--- RECORD SET Enclosed Below ---
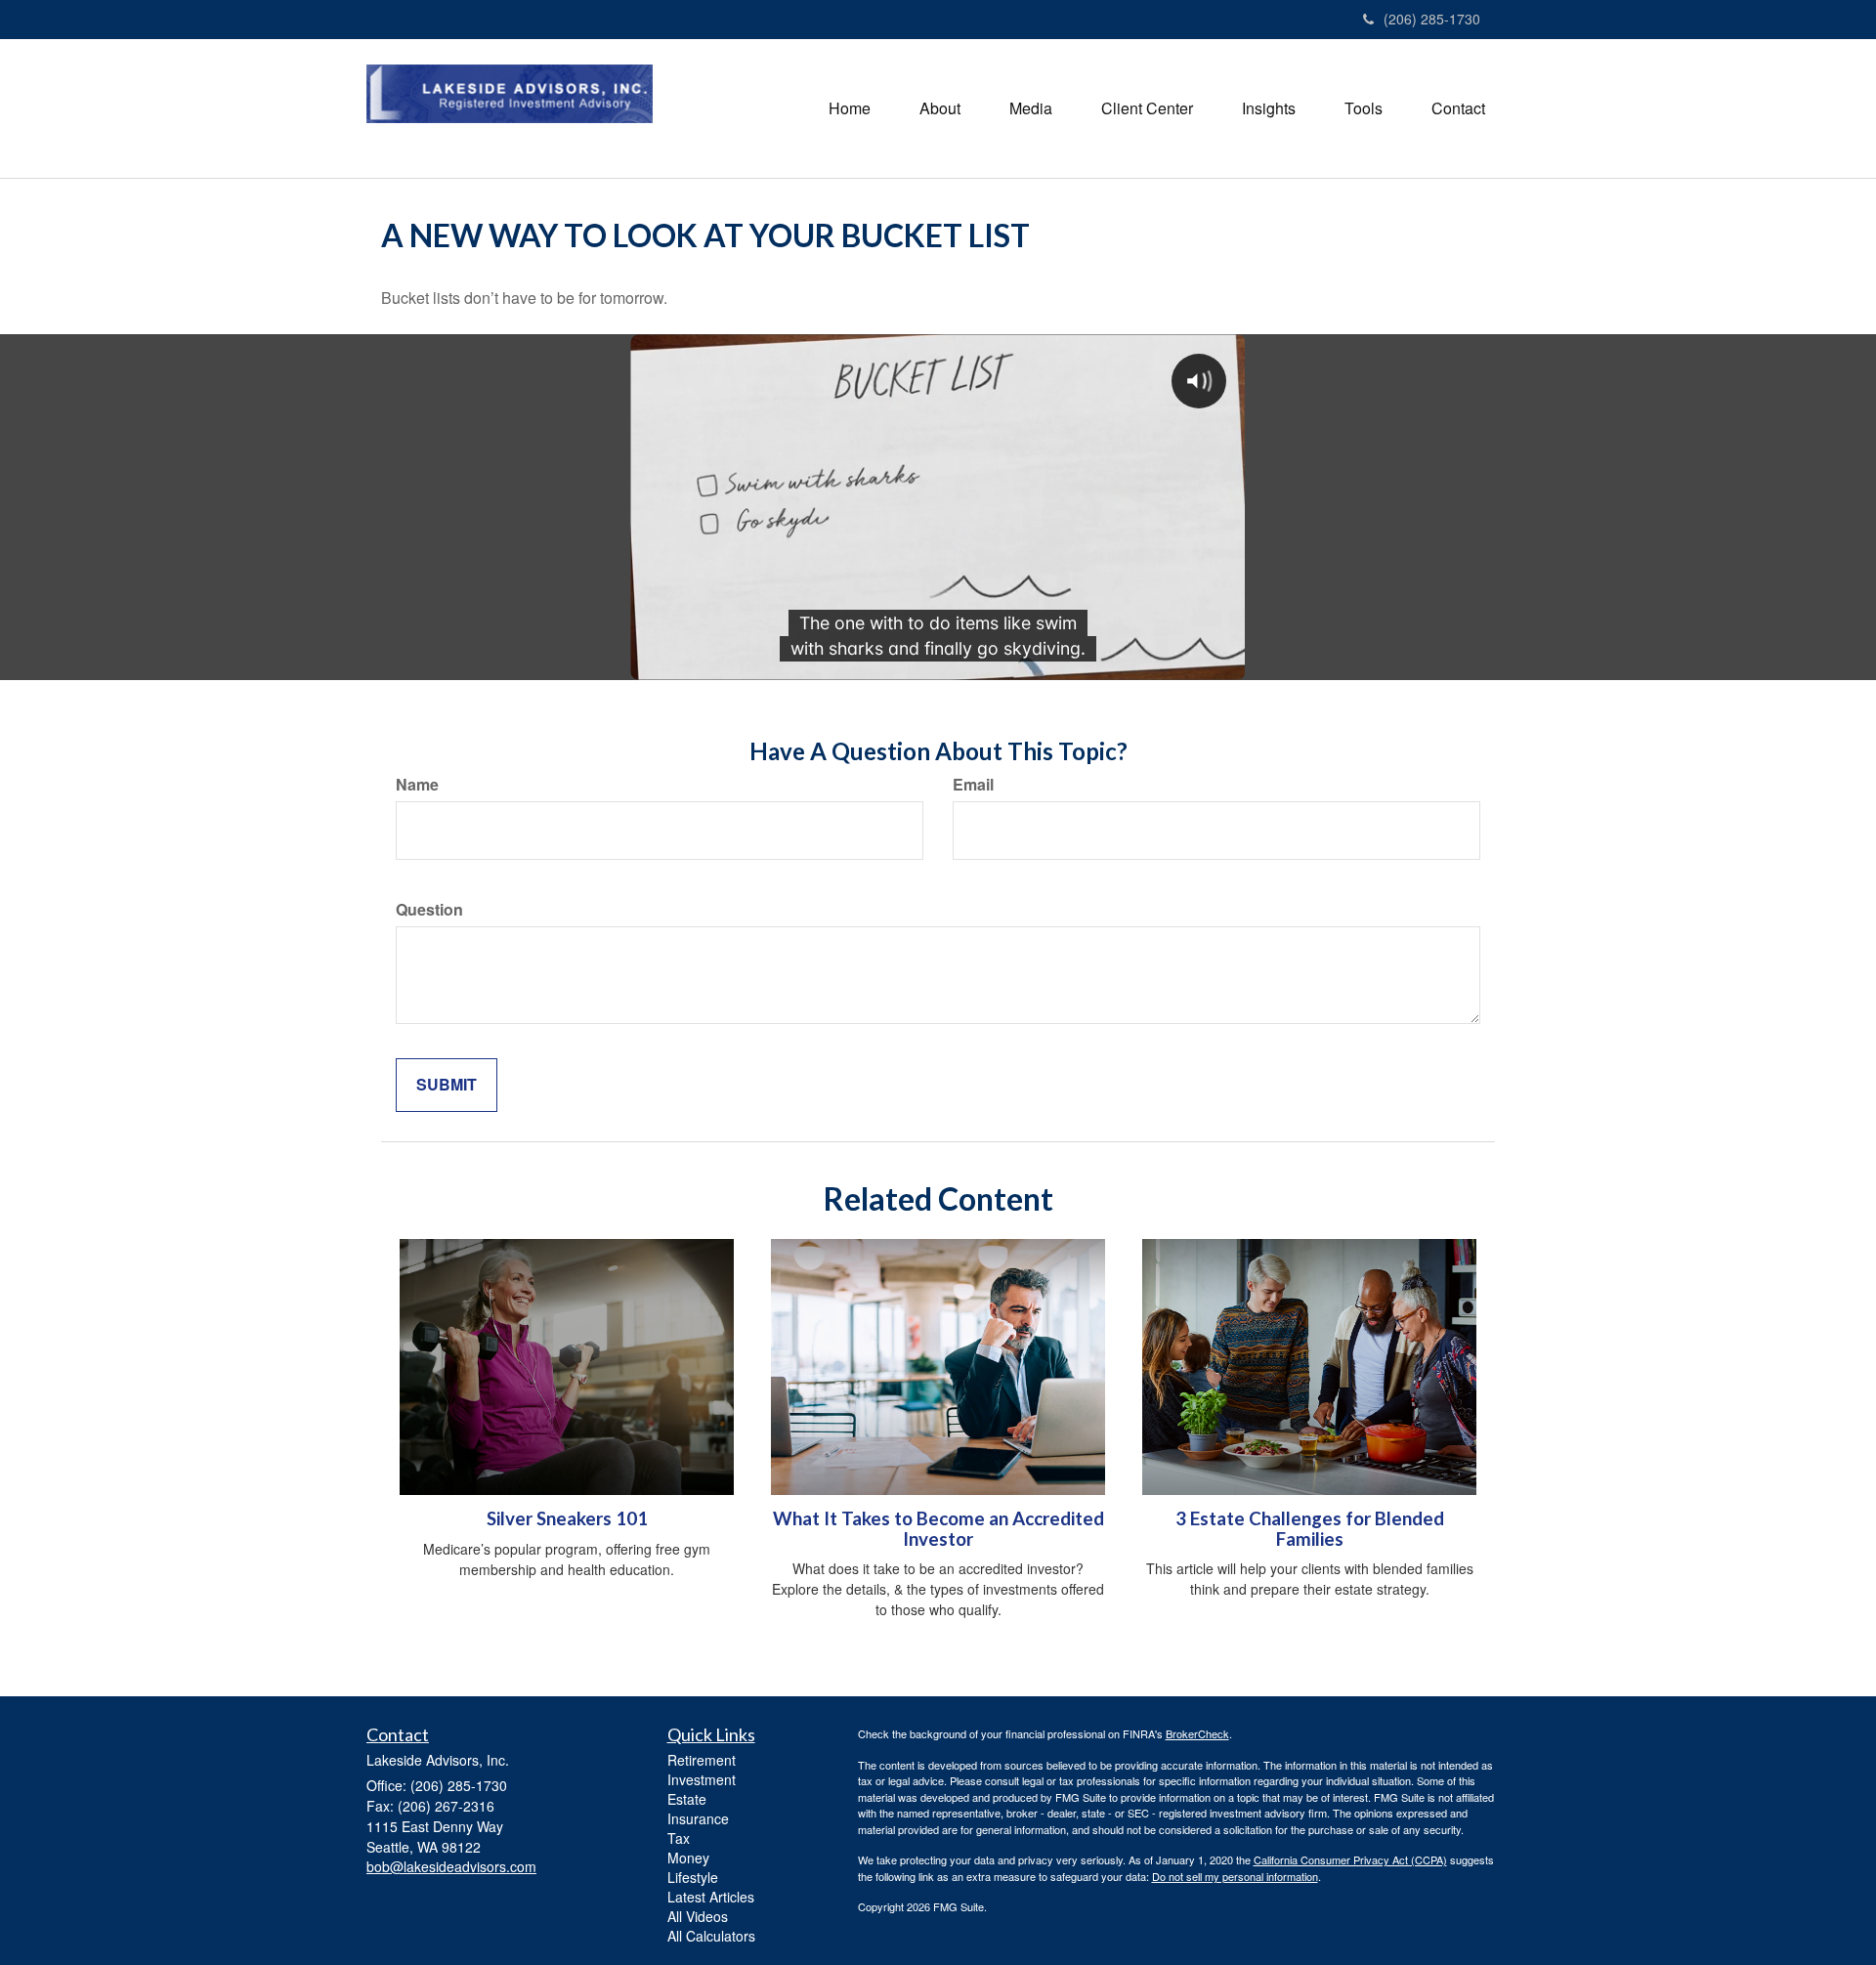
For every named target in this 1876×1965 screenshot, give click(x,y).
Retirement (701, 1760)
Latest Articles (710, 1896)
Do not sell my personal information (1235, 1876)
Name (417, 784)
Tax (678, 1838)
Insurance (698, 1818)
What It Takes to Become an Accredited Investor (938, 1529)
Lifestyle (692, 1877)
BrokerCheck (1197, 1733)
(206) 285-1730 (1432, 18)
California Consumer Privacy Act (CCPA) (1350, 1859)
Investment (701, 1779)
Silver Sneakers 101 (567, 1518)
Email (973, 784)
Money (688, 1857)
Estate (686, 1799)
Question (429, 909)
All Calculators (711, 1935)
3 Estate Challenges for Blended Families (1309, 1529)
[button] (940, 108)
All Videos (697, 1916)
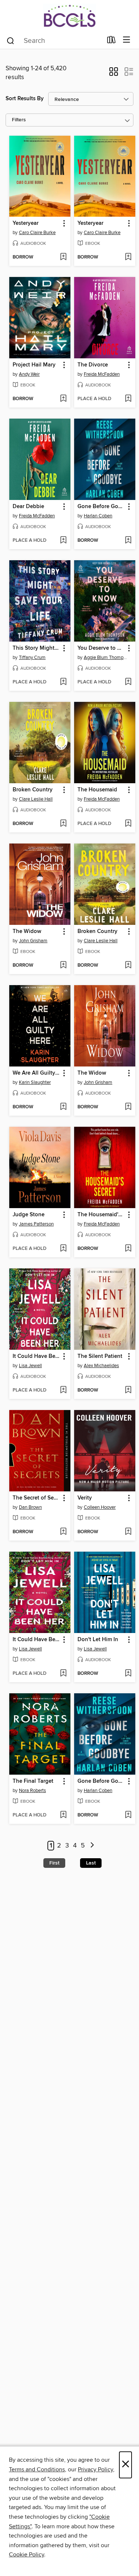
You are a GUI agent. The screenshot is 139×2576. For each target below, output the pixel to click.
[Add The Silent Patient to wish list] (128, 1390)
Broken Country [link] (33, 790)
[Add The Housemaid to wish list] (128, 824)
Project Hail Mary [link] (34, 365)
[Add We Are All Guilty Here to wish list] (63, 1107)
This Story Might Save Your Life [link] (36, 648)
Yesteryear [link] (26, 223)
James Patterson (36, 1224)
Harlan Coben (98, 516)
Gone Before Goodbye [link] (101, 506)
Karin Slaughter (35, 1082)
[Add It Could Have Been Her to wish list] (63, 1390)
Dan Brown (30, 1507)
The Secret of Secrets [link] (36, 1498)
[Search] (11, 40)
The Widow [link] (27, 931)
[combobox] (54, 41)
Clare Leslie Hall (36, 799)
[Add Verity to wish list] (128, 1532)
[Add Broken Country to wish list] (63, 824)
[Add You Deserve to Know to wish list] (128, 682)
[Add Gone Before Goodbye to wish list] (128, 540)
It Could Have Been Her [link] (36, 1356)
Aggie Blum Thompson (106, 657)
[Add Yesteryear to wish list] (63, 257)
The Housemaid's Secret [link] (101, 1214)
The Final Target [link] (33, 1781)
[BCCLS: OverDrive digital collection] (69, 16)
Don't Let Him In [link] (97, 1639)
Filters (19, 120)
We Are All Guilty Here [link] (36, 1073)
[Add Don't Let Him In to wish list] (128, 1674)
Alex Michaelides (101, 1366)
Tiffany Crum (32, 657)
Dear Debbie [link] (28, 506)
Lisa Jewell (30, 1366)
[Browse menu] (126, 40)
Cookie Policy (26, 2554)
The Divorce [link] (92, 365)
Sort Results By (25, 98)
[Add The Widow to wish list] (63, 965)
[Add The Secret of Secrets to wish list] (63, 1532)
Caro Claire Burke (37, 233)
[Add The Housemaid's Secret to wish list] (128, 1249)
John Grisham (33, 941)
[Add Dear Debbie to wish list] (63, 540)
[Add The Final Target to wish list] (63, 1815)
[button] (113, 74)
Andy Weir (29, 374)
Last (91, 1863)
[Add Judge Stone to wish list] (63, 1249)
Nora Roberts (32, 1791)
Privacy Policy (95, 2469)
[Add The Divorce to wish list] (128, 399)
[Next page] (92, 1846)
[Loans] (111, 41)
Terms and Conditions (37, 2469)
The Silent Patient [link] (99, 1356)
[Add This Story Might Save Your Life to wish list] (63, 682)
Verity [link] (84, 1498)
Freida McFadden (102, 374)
--- End of Enclosed RECORD SET ---
# DIRECTIONS
You are asked to reproduce word for word the line containing "The Divorce [link] (92, 365)" and every subsequent line through the end of the entries.

# COMPLETED EXERCISE
The Divorce [link] (92, 365)
Sort Results By (25, 98)
[Add The Widow to wish list] (63, 965)
[Add The Secret of Secrets to wish list] (63, 1532)
Caro Claire Burke (37, 233)
[Add The Housemaid's Secret to wish list] (128, 1249)
John Grisham (33, 941)
[Add Dear Debbie to wish list] (63, 540)
[Add The Final Target to wish list] (63, 1815)
[button] (113, 74)
Andy Weir (29, 374)
Last (91, 1863)
[Add Judge Stone to wish list] (63, 1249)
Nora Roberts (32, 1791)
Privacy Policy (95, 2469)
[Add The Divorce to wish list] (128, 399)
[Next page] (92, 1846)
[Loans] (111, 41)
Terms and Conditions (37, 2469)
The Silent Patient [link] (99, 1356)
[Add This Story Might Save Your Life to wish list] (63, 682)
Verity [link] (84, 1498)
Freida McFadden (102, 374)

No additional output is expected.